INSTRUÇÕES DA TAREFA: Transcreva, do texto sobre o Reef Classic de surfe, a passagem que se inicia com as palavras "Com a vitória" e termina com "lugar no WQS.".

Com a vitória no Reef, Jihad Kohdr impediu que os títulos das duas primeiras etapas importantes do calendário mundial fossem para a África do Sul. O jovem Warwick Wright derrotou três brasileiros para ganhar o Hang Loose Pro Contest em Fernando de Noronha (PE) e o feito parecia que iria se repetir em Torres, pois Greg Emslie liderou boa parte da decisão. “Ele surfou muito bem durante todo o campeonato e mereceu vencer. No ano passado eu quase venci o WQS lá de Noronha e a vitória também escapou aqui, mas estou muito feliz com o vice-campeonato”, reconheceu Greg Emslie, que levou US$ 5 mil e 1.290 pontos, passando para o quarto lugar no WQS.

Os outros dois finalistas também lamentaram a falta de boas ondas, pois o vento sul estragou a formação das séries de meio metro de altura da Praia dos Molhes no último dia do campeonaso. O terceiro colocado Renato Galvão já tinha sentido o gosto da vitória em Torres, pois foi o campeão da etapa do SuperSurf realizada na Prainha em 2002, e embolsou US$ 3 mil e 1.095 pontos.

O Reef Classic contou com o patrocínio da Reef, Prefeitura de Torres e governo do Rio Grande do Sul.

O árabe que “dominou” o mar

Há mil anos estava escrito que um descendente árabe iria vencer o mar. Depois de 135 surfistas provenientes de 11 países, dezenas de baterias eliminatórias, modificações constantes na ondulação, a Praia dos Molhes em Torres e as mais de 5 mil pessoas presentes se renderam ao talento, técnica e velocidade do surfista paranaense Jihad Kohdr, que se tornou o novo campeão do Reef Classic de surfe, uma das etapas brasileiras do WQS.

O garoto foi simplesmente brilhante durante os 4 dias de disputa. No sábado, ele disputou duas difíceis baterias de 25 minutos cada, sendo que na primeira ele obteve a segunda melhor nota do campeonato, 9,57, e na combinação – numa bateria contam as duas melhores ondas surfadas -, Jihad obteve a melhor média do evento, 18,57, um resultado excepcional.

Campeonatos, sejam eles de qualquer natureza, sempre têm lógica. Quase sempre vence o melhor, aquela equipe mais bem treinada, com melhor ataque e defesa, goleiro menos vazado, artilheiro, etc. Em esportes individuais a situação é a mesma, Greg Emslie, o sul-africano que ousou desafiar Jihad na bateria final, fez a maior nota do campeonato na manhã de ontem. O paranaense estava com a melhor nota até então. De qualquer maneira, mesmo num mar mexido, o vento sul baixou em terras gaúchas durante a noite anterior, o garoto de 20 anos Jihad Kohdr soube trabalhar as ondas com habilidade e além de oferecer um espetáculo ao público que torcia por ele -, tinha consciência para escolher a onda certa e manobrar a mesma para obter boas notas dos juízes.

DADOS APRESENTADOS:
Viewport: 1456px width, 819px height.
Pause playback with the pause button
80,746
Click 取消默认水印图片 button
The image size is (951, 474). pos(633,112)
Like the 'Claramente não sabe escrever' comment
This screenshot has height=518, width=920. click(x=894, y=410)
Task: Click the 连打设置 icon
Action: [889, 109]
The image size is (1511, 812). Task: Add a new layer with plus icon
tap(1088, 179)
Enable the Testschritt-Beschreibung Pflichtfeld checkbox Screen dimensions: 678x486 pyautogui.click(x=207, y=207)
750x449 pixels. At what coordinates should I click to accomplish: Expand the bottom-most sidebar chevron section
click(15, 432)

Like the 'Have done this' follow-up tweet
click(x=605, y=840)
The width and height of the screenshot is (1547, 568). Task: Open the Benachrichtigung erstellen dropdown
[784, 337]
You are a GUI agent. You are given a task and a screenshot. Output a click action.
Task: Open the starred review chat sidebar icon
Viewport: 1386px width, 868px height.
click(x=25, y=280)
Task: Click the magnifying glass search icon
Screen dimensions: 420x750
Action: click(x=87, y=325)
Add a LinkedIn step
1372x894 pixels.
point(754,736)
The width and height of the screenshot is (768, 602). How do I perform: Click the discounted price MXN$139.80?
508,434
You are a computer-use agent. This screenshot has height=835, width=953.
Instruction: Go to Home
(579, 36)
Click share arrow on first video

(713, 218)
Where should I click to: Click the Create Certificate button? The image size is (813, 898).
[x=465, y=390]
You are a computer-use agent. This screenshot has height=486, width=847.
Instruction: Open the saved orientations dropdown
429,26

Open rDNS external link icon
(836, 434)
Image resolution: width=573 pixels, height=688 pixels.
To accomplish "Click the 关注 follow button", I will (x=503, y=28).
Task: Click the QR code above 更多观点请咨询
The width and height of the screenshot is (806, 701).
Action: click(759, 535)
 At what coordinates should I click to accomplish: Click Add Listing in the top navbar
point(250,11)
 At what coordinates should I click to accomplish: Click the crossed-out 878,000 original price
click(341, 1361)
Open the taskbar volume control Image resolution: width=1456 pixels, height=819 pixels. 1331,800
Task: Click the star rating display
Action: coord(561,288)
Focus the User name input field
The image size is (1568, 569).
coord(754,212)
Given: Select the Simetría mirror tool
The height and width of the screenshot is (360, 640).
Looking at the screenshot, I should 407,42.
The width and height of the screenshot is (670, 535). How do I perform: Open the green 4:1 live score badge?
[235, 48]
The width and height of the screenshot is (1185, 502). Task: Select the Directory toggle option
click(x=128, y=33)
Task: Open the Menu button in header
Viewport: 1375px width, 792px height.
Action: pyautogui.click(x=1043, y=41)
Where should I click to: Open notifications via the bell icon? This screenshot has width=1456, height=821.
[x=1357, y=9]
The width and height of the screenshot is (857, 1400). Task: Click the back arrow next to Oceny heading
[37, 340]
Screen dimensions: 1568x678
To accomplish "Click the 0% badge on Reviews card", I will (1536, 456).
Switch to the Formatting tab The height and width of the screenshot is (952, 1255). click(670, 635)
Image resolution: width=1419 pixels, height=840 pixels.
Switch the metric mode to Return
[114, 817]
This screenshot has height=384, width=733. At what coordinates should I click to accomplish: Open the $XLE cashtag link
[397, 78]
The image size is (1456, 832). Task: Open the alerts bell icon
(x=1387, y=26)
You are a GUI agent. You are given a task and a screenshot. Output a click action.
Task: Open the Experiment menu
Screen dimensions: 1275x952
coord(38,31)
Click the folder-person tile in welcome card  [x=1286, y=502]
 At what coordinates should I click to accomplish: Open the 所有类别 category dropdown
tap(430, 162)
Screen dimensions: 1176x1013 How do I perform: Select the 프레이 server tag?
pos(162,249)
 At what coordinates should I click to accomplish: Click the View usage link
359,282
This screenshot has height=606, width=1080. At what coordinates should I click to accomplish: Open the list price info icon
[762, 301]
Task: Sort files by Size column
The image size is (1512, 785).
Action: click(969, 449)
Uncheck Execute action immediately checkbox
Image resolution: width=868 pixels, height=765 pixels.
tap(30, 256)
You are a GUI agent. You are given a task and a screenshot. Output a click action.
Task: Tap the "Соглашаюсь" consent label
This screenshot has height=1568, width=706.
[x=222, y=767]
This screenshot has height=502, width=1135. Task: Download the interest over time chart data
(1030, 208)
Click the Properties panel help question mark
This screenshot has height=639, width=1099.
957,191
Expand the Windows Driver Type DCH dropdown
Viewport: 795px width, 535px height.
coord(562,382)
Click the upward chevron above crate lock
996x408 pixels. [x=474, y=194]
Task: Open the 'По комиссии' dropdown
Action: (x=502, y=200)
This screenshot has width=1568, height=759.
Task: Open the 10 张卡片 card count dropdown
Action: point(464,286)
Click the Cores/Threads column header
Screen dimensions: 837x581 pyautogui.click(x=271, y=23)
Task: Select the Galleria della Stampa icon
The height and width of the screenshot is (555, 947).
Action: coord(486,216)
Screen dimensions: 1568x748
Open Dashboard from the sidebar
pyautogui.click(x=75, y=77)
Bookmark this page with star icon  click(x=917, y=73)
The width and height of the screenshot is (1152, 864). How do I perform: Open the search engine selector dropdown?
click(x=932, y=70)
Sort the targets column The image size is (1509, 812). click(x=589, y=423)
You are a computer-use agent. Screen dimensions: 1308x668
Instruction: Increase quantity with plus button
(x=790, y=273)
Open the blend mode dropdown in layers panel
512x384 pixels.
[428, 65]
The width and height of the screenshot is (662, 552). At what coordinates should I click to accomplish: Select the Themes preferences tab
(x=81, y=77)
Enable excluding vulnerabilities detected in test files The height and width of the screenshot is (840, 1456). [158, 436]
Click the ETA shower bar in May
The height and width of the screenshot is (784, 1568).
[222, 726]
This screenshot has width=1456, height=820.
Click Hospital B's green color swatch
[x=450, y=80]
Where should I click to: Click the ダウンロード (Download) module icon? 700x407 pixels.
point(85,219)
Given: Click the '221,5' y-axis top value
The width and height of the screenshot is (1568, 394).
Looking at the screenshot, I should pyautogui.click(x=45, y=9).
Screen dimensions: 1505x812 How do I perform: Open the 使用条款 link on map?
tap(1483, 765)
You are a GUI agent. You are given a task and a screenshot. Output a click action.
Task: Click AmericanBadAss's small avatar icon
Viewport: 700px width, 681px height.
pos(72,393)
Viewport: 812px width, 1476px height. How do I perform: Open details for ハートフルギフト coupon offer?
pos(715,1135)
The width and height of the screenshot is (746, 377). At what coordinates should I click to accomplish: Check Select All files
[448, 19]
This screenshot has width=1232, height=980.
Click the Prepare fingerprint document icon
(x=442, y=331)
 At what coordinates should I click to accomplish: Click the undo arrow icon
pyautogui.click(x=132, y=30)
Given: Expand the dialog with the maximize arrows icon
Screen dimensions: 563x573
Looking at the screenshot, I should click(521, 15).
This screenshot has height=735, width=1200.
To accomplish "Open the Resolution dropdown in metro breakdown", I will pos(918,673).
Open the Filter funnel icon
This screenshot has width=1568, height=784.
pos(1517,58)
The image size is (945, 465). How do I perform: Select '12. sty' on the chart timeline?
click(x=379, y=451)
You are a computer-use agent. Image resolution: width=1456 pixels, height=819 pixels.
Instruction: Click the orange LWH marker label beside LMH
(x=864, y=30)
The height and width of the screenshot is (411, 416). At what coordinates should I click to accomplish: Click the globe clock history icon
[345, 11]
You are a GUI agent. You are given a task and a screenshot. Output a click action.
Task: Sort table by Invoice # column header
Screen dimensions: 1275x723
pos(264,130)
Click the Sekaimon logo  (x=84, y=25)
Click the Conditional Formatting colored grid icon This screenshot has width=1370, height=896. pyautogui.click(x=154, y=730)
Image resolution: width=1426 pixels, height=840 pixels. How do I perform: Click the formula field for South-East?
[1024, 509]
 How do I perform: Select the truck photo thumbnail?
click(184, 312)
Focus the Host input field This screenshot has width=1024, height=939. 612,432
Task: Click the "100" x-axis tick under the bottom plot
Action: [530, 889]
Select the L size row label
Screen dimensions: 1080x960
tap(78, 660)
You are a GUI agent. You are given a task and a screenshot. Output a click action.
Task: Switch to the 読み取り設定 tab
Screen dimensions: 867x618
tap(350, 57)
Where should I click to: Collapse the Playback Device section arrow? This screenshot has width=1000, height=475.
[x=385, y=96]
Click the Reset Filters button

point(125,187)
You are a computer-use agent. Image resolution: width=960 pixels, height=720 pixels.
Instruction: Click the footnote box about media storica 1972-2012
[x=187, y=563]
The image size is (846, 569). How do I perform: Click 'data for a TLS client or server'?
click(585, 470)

RESPOSTA FINAL:
Com a vitória no Reef, Jihad Kohdr impediu que os títulos das duas primeiras etapas importantes do calendário mundial fossem para a África do Sul. O jovem Warwick Wright derrotou três brasileiros para ganhar o Hang Loose Pro Contest em Fernando de Noronha (PE) e o feito parecia que iria se repetir em Torres, pois Greg Emslie liderou boa parte da decisão. “Ele surfou muito bem durante todo o campeonato e mereceu vencer. No ano passado eu quase venci o WQS lá de Noronha e a vitória também escapou aqui, mas estou muito feliz com o vice-campeonato”, reconheceu Greg Emslie, que levou US$ 5 mil e 1.290 pontos, passando para o quarto lugar no WQS.